------ Exercise inputs ------

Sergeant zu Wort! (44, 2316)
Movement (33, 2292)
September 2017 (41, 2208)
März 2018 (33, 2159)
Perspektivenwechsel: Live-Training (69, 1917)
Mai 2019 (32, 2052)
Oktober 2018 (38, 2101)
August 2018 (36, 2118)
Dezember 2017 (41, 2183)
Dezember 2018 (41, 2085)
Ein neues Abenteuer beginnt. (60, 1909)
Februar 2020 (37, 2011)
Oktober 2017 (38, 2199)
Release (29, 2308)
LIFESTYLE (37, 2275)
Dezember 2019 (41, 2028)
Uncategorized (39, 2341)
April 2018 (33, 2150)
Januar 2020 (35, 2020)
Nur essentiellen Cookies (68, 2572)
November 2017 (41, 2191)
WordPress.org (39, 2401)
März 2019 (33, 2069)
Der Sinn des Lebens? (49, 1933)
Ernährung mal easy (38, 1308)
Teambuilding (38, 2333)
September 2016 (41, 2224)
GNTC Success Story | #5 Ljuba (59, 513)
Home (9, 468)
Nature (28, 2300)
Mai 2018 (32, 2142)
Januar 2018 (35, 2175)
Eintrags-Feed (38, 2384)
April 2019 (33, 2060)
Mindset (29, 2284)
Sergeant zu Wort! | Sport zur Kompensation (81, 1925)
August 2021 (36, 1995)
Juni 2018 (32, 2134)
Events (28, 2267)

------

Exercise: Would you give the data above again, exactly as written?

Answer for this exercise:
Sergeant zu Wort! (44, 2316)
Movement (33, 2292)
September 2017 (41, 2208)
März 2018 (33, 2159)
Perspektivenwechsel: Live-Training (69, 1917)
Mai 2019 (32, 2052)
Oktober 2018 (38, 2101)
August 2018 (36, 2118)
Dezember 2017 (41, 2183)
Dezember 2018 (41, 2085)
Ein neues Abenteuer beginnt. (60, 1909)
Februar 2020 (37, 2011)
Oktober 2017 (38, 2199)
Release (29, 2308)
LIFESTYLE (37, 2275)
Dezember 2019 (41, 2028)
Uncategorized (39, 2341)
April 2018 (33, 2150)
Januar 2020 (35, 2020)
Nur essentiellen Cookies (68, 2572)
November 2017 (41, 2191)
WordPress.org (39, 2401)
März 2019 (33, 2069)
Der Sinn des Lebens? (49, 1933)
Ernährung mal easy (38, 1308)
Teambuilding (38, 2333)
September 2016 (41, 2224)
GNTC Success Story | #5 Ljuba (59, 513)
Home (9, 468)
Nature (28, 2300)
Mai 2018 (32, 2142)
Januar 2018 (35, 2175)
Eintrags-Feed (38, 2384)
April 2019 (33, 2060)
Mindset (29, 2284)
Sergeant zu Wort! | Sport zur Kompensation (81, 1925)
August 2021 (36, 1995)
Juni 2018 (32, 2134)
Events (28, 2267)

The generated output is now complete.